Candi Collecting Pallets

I went to get keys made again yesterday, because I’m always running out of keys. As usual in the keymaking process, I tried to go to Home Depot first but they don’t do Medeco keys, so I’m always disappointed. Eventually I got to the Ace, where the nice wacky young girl works in the back. Her name is sort of like Candi, so I’ll call her that. I decided I was going to get a bunch of keys, three of each. Candi does keys but she doesn’t do Medeco keys, but a guy there knows how, even without the stupid card you’re supposed to have. “Meehhhdecooo,” Candi sighed into the intercom, and he came in from mopping out back to do it. The mop handle had just hit him in the head and he had a red mark. They resumed a conversation from earlier about the business of recycling pallets. They got the idea because there’s a guy who comes around every week in his pickup truck, and he takes their pallets to the pallet recycling place, and he’s getting paid three bucks a pallet. Actually they’re paying a little less now, something like under three bucks. The price just went down.

Candi looked up the nearest pallet recycling place on her work computer. It wasn’t too far, and she and the other guy started working out the math.

Candi has a pickup truck (it’s her dad’s pickup truck) and they’d also seen other people driving around with their trucks piled up with pallets too, so they figured they could get 20 or maybe even 25 pallets in the truck. 20 times three is… $60. So Candi thought: what if she rented a U-Haul truck for the day? Those are $19.99, basically, or just under seven pallets, at least at the original pallet price. So after your first seven pallets, and maybe three or four pallets worth of gas, every pallet after that was profit.

Candi figured she could get two across and maybe six deep, for a pallet base in the truck.
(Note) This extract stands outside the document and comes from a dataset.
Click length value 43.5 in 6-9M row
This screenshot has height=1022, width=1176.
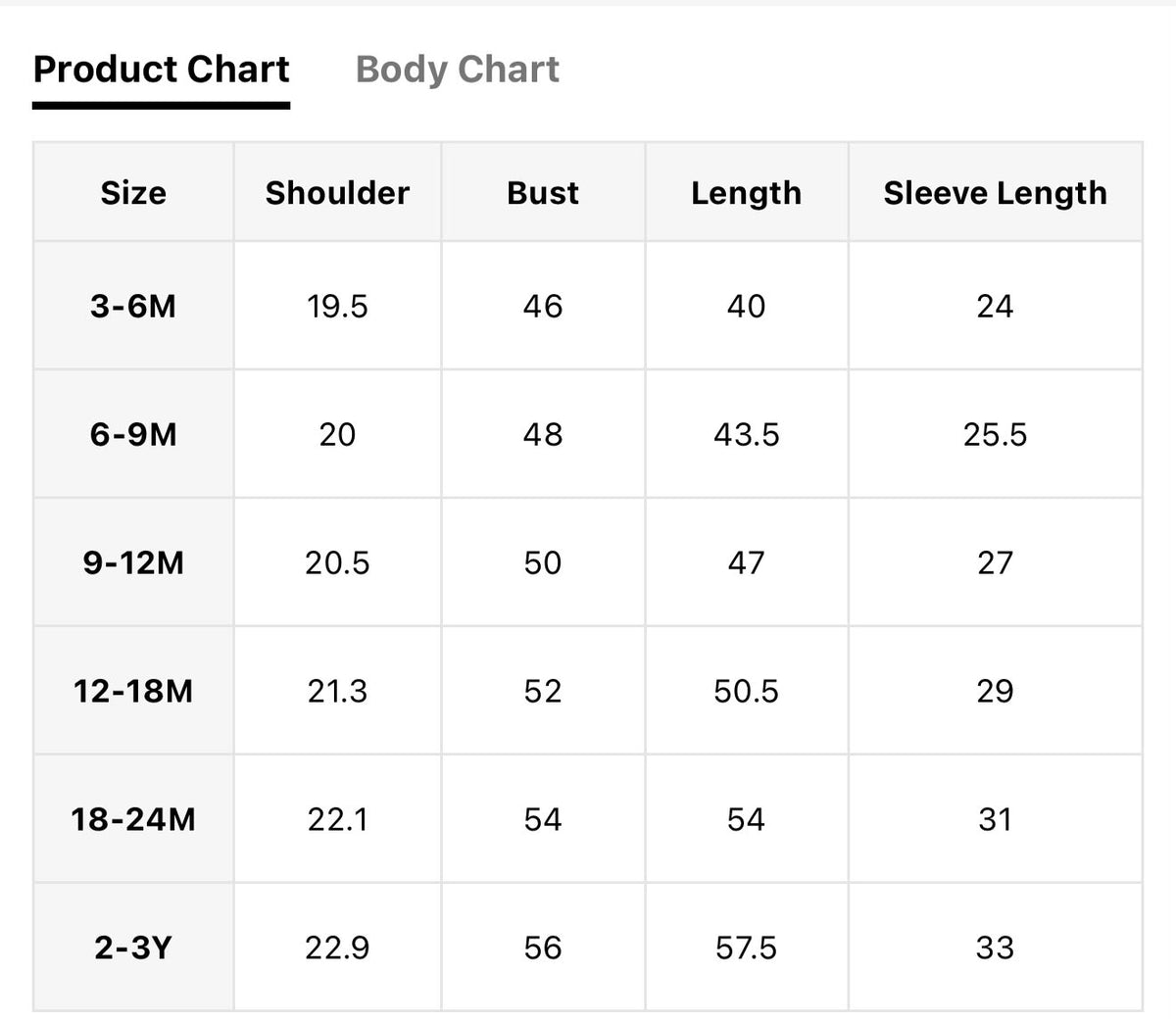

So that was 12. “And they’re about this high,” she said, slightly underestimating, I thought, with her hands. So we figured we could get them at least ten high in the truck. So that was… I used the calculator on my iPhone. 120 pallets. Times three. That is $360. “That’s way more than I make in a week,” she said.

Candi’s mind was a little blown and, as one will, she immediately started to work out the five days a week, 52 weeks a year plan. “And it’s all tax-free!” she said. “I know,” I said. We downgraded a little, trying to get in just 100 pallets a day. “Once you go to all the Aces and the supermarkets and the Home Depots, that’s a lot of pallets,” she said. The guy pointed out that it was probably really competitive, and everyone had a pallet routine and showed up early to get the pallets, but we weren’t that worried about that. $300 a day. $1500 a week. We’re not quite sure how we did the math — probably we threw in holidays or something, or subtracted for gas and truck rental — but we came up with an annual number.

“That is $64,000 a year,” she said. Her mouth was open. It was like she’d never heard of such a large amount of money in her life. I vividly remember her saying the number, in part because of the old game show, “The $64,000 Question,” but mostly because of her awe.

My keys were done finally and, because the Medeco keys were $11 each, all told my keys cost about 14 pallets. “Then you can expand into stripping copper,” I told her, “or become a big recycling business,” which I added on because I realized suggesting she become a copper stripper sounded kind of mean, or maybe tacky, and I didn’t intend that at all. Candi thought maybe she’d go into business with her dad, because he owned the truck after all, and they could collect pallets together. I said that was a good idea. I don’t think she’ll probably do it in the end, but I’m glad she’s taking these kinds of opportunities seriously.